PROBLEM TO WORK ON
Output the lines starting at the one containing "Image resolution: width=1280" and ending at the one containing "tab-elementor: Elementor |", copied verbatim, without the pictures.

LISTED ENTRIES
* * *
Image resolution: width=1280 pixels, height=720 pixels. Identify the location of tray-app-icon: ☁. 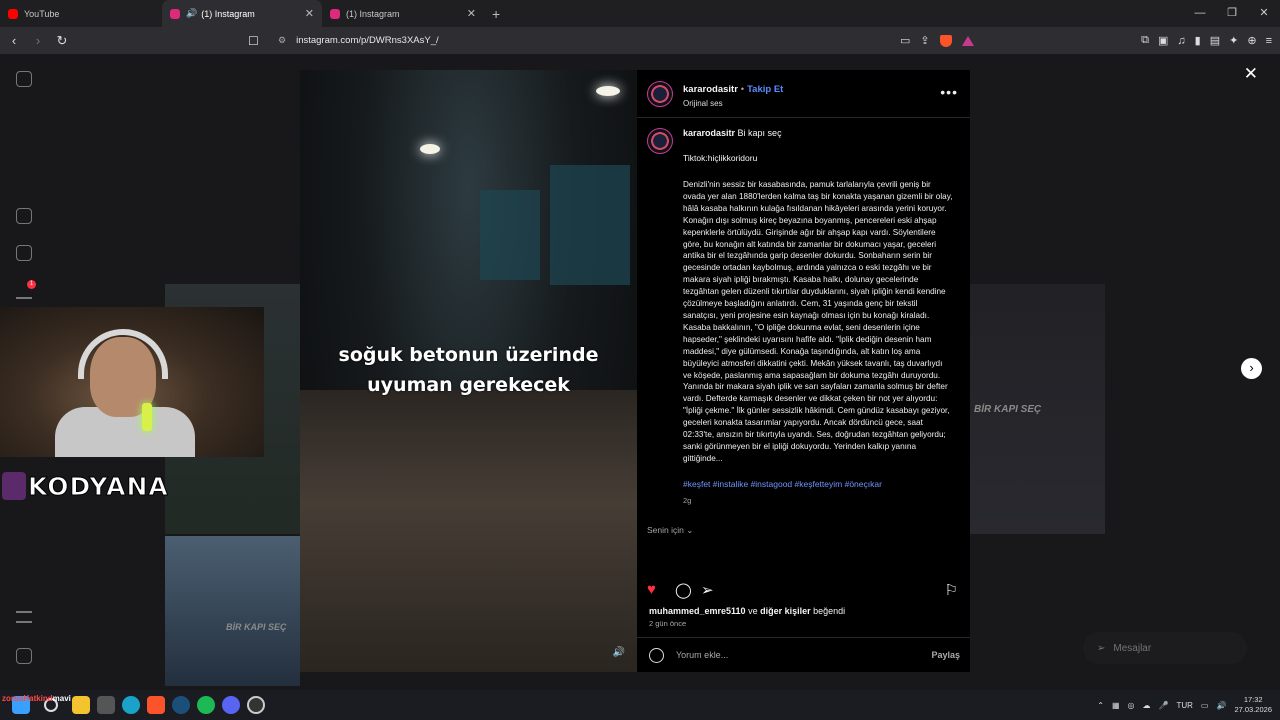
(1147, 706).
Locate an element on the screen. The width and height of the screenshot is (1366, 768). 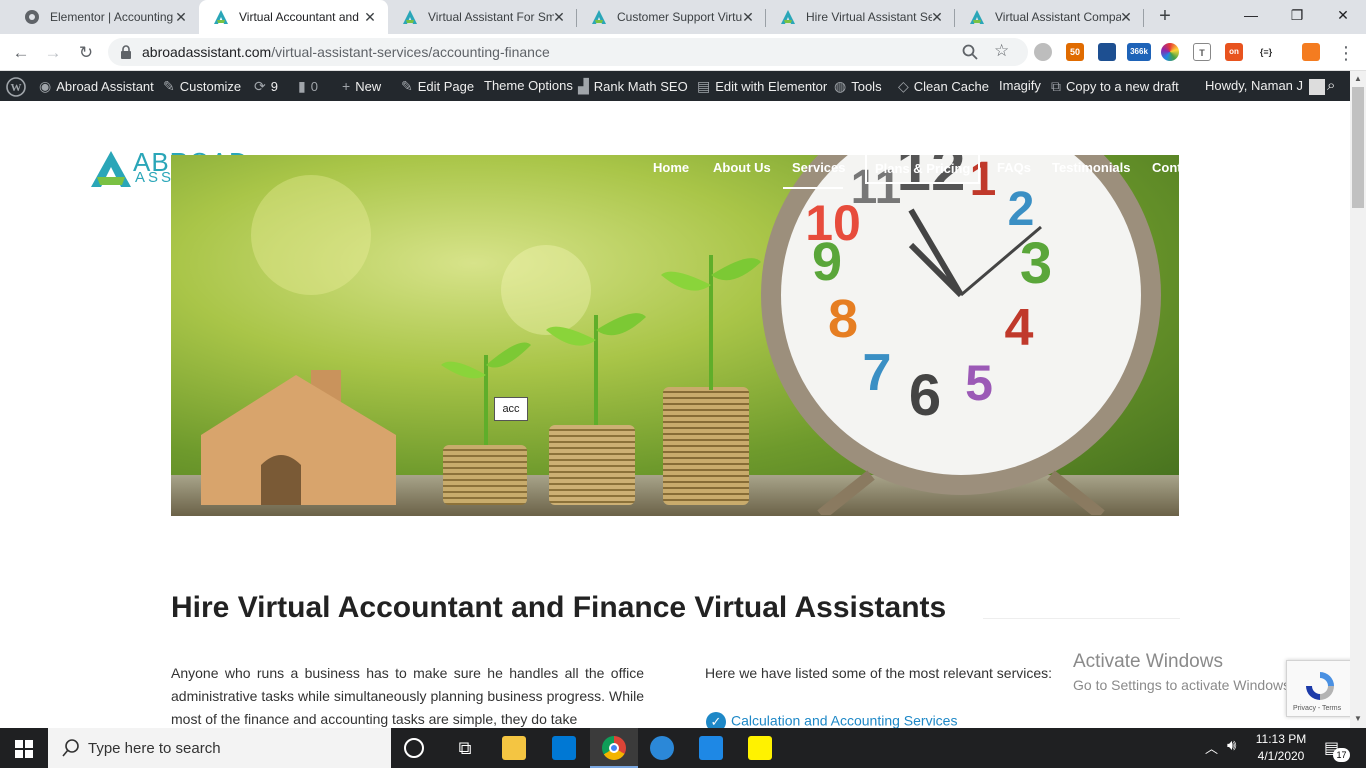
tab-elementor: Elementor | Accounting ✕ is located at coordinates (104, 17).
* * *
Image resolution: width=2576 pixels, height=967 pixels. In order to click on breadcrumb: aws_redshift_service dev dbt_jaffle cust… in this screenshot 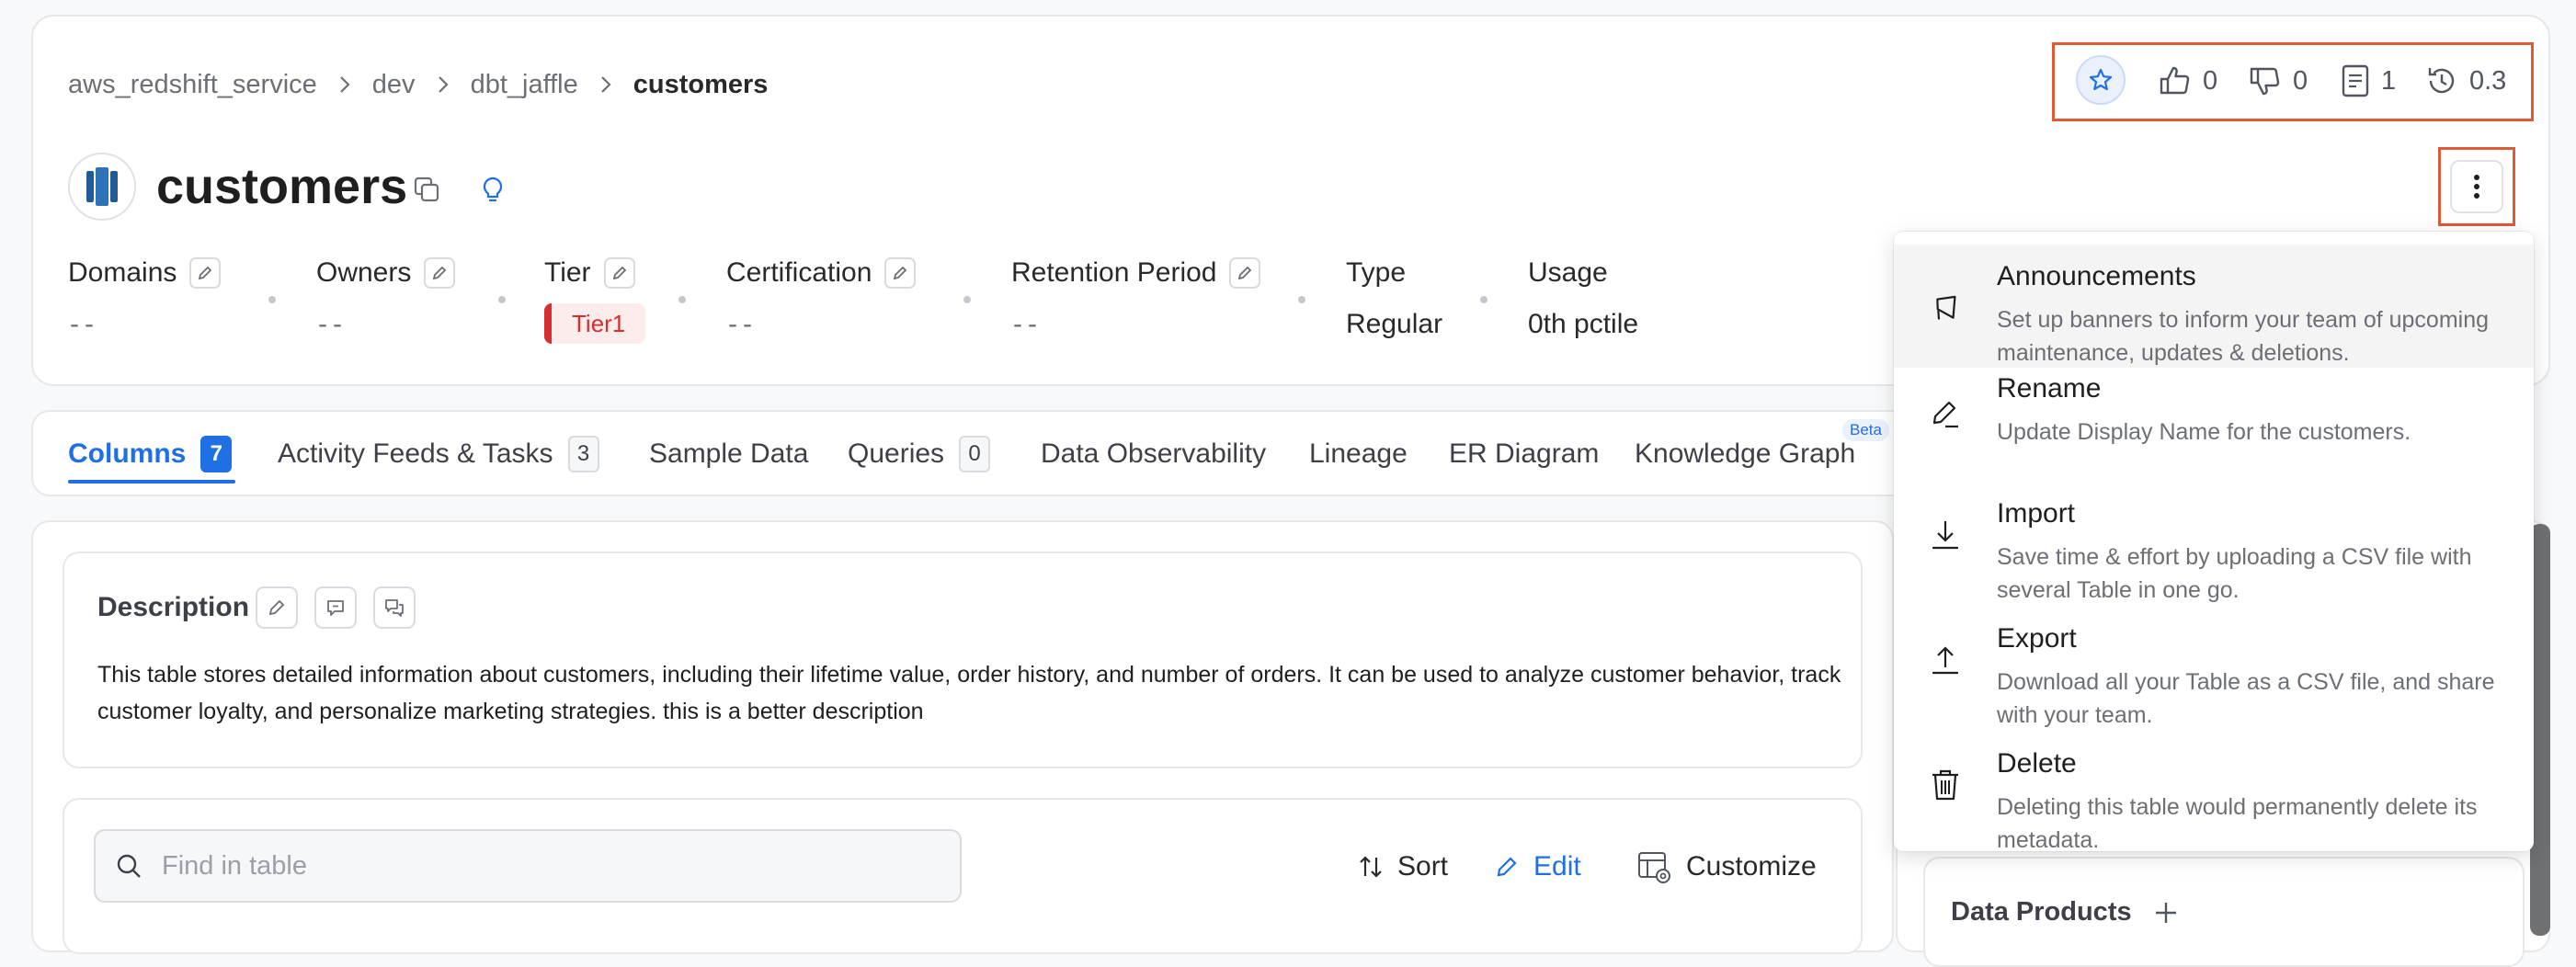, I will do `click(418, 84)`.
* * *
TASK OUTPUT
Image resolution: width=1280 pixels, height=720 pixels. Identify the location of tray-app-icon: ☁. 
(1147, 706).
Locate an element on the screen. The width and height of the screenshot is (1366, 768). 
tab-elementor: Elementor | Accounting ✕ is located at coordinates (104, 17).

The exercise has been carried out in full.